Lake in northern Scotland

Loch Badanloch is a loch in Sutherland in the Highland Council Area of northern Scotland.

The settlement on the lake is Bandanloch Lodge. The hamlet of Gearnsary is nearby. The loch is used as both a reservoir and as a Highland salmon fishery.

== Geography ==
The loch is 1.5 mile across and is directly adjacent to the Loch Nan Clar with Rubha Mor island separating them. The Settlement of Bandanloch Lodge is located on the loch. The Garvault is a small lodging located north of the loch. The River Helmsdale flows through the Loch Achnamoine to the North Sea. Flowing in are currents from Loch nan Clar as well as the River Uidh a' Chlarain, which brings in water from the nearby Loch na Gaineime. Many small streams flow into Loch Badanloch such as the Badanloch burn, Allt na Meinne, Allt a' Mhuillin, Caochan Ruadh, Allt nam Meann and many others, some of which come from Loch Nan Clar.

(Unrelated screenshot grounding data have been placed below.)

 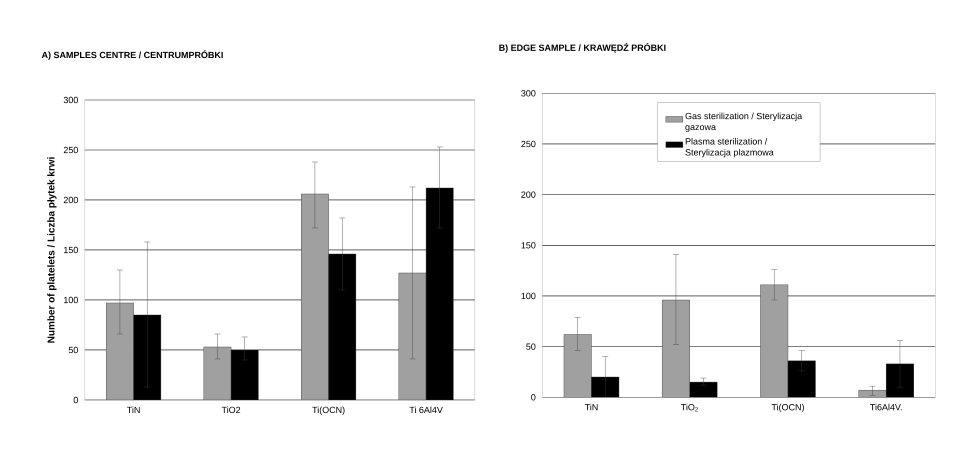 I want to click on x-tick-label: TiO$_{2}$, so click(x=689, y=408). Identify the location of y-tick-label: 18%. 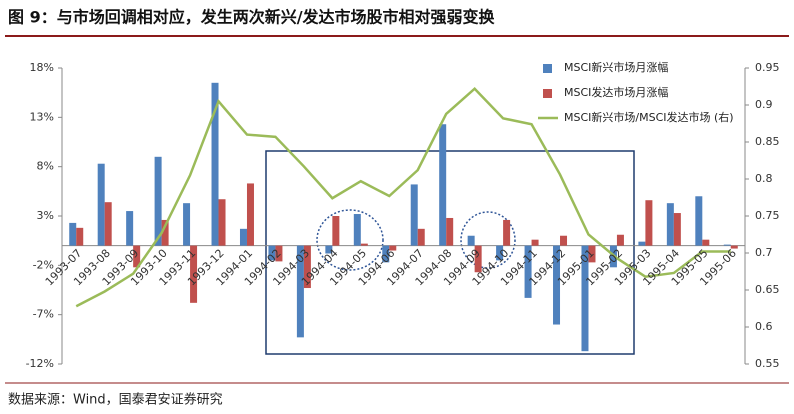
(42, 68). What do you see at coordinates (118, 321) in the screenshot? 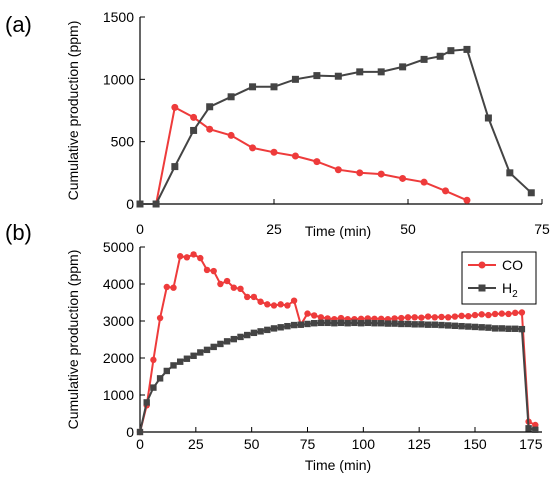
I see `y-tick-label: 3000` at bounding box center [118, 321].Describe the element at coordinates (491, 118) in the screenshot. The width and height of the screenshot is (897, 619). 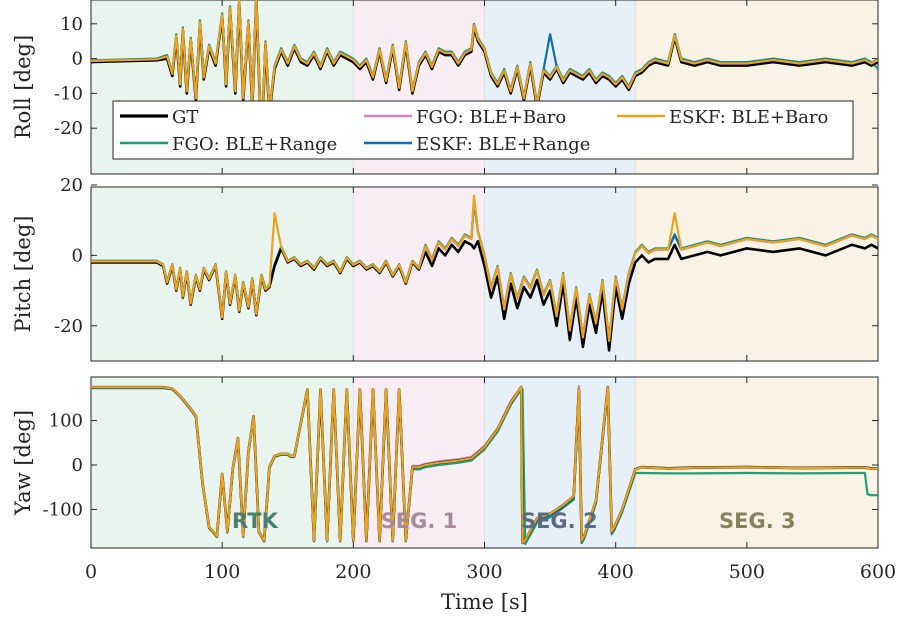
I see `legend-label: FGO: BLE+Baro` at that location.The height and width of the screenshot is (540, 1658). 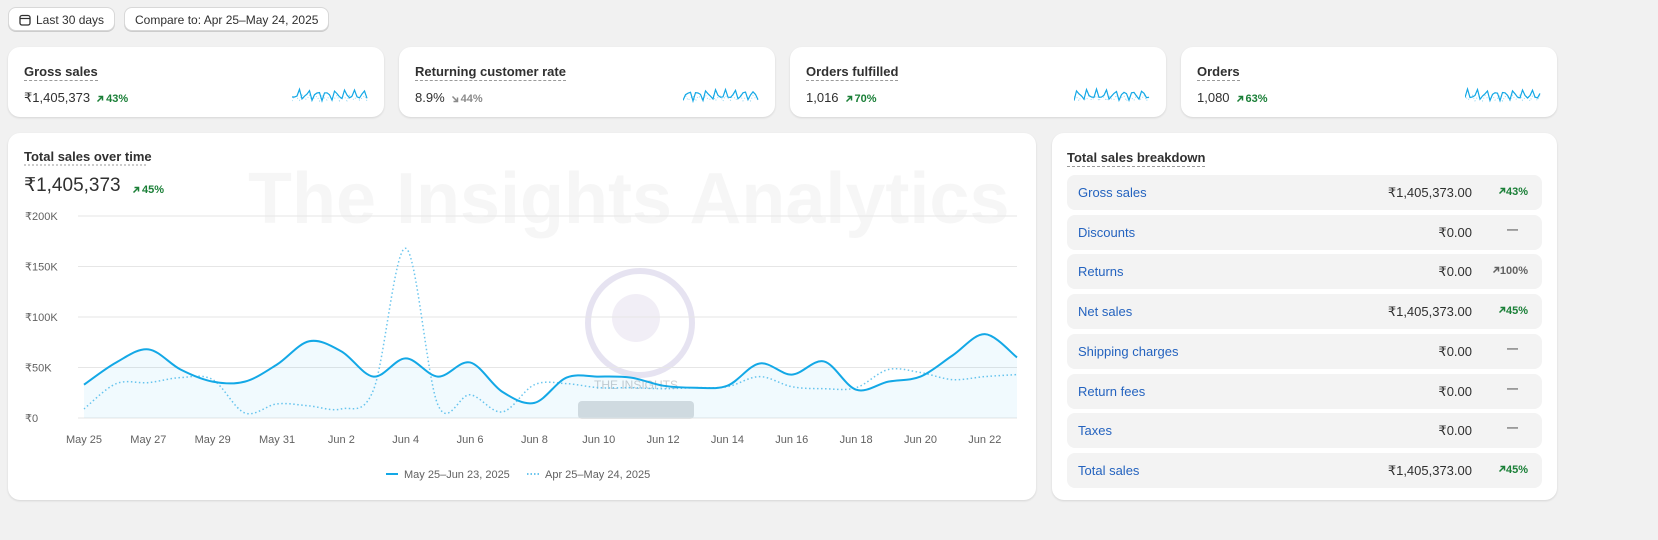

Many named peaks disrupt the horizon, some of which qualify as mountains. On the coasts of the loch includes Cnoc Uidh a' Chlarain and Bandanloch Hill in Badanloch Forest, the source of the Badanloch Burn. Meall an t-Socaich is the tallest peak nearby and the slightly taller Creag an t-Socaich sits by the banks of Loch na Gaineimhe. The nearest mountain is Creag an Alltan Fhearna and just south is the trio of Creag Liath, Creag an Lochain and the tallest one, Cnoc an Liath-Bhaid Mhoir.

== Transport ==
Rail line B871 as well as a small collection of rural tracks run through the south of the Loch. One runs to Loch Choire through Gearnsary. Smaller paths link the main one to the banks of Lochan an Alltan Fhearna The other runs further south to Loch na Gaineime. The closest rail access is Kinbrace railway station.

== Tourism ==
This loch and the neighboring Loch Rimsdale and Loch Nan Clar are tourist destinations. Loch Bandanloch has two nearby lodges, the Sheppard's Cottage and the Garvault. Fishing and hiking compete with other lochs. Trout is the most common catch, while salmon can be found both there and in the River Helmsdale. Many hiking trains are there.

== Badanloch lodge ==
Bandanloch lodge is a settlement with permanent residents. Sheppard's Cottage lodging is there.

== Archaeology ==
Flint implements were found on a "neck of sand" in one area of the loch shore that was reclaimed by the water. It was located between the current shore and Rubha Mor, linking them.